Философствование, как всякая познавательная практика, есть не внешнее умение или делание, но внутреннее; это есть творческая жизнь души. Однако это не есть просто душевное, но душевно-духовное делание. Душа не то же самое, что дух. Душа – это весь поток не-телесных переживаний человека, помыслов, чувствований, болевых ощущений; приятных и неприятных, значительных и незначительных состояний; воспоминаний и забвений, деловых соображений и праздных фантазий и т. д. Дух – это, во всяком случае, лишь те душевные состояния, в которых человек живет своими главными, благородными силами и стремлениями, обращенными на познание истины, на созерцание или осуществление красоты, на совершение добра, на общение с Божеством – в умозрении, молитве и таинстве; словом, на то, что человек признает высшим и безусловным благом.
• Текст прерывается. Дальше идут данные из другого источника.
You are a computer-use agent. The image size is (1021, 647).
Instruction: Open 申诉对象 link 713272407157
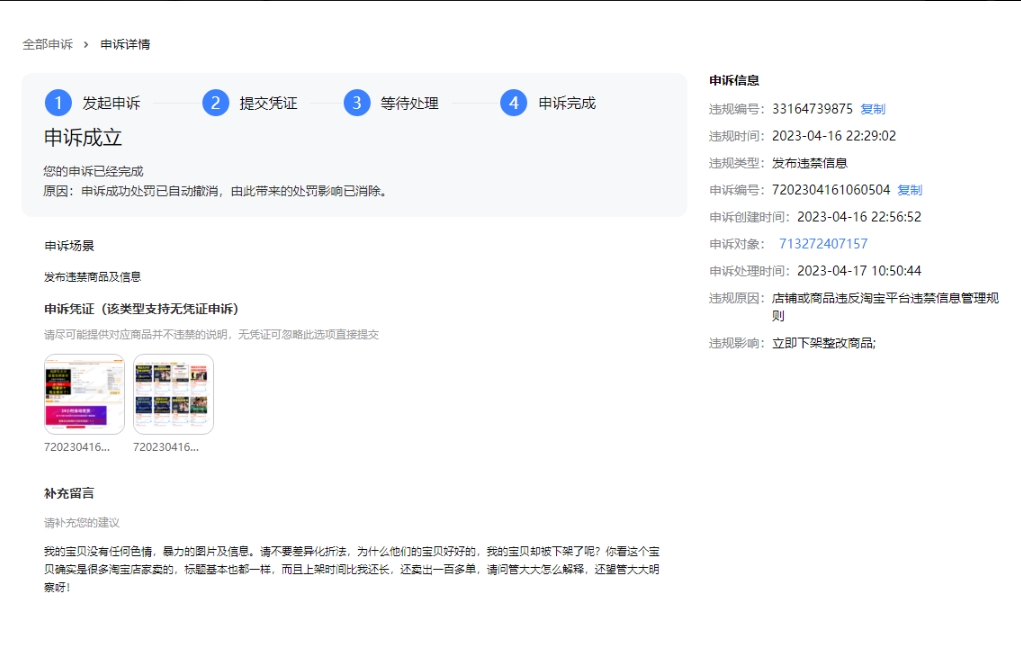(x=823, y=244)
Этим различие между "душою" и "духом", конечно, не исчерпывается; но в пределах человеческого опыта оно начинается именно здесь. Дух это то, что объективно значительно в душе; и, философствуя, человек живет в сфере именно этих, объективно значительных состояний. Стать участником в духовном делании – значит, прежде всего, создать в своей душе необходимый уровень внутренней жизни, отсутствие которого делает неизбежными совлечение и пошлость. Тот, кто создал в себе этот уровень, испытывает нечто, как самое лучшее и высшее, и поставляет его надо всем остальным; но он испытывает и сознает это лучшее, не как лучшее только для него, не как субъективно наиболее приемлемое, приятное, но как объективно ценнейшее, как объективно-главное; как главное не только для всех людей, но безотносительно, как главное и совершенное само по себе и на самом деле, так, что оно не может потерпеть ущерба в этом качестве своем даже и в том случае, если бы никто из людей не захотел признать его, или если бы все от него отвернулись и отвергли его совершенно. Это "нечто" испытывается притом как бытие или как проявление некоего высшего Предмета, и в то же время как объективная мера для всего остального; может быть, как самый этот Предмет, главный в жизни мира и в делах людей. И человек, обращающийся к нему, чувствует и всегда должен чувствовать себя – стоящим перед лицом Божиим.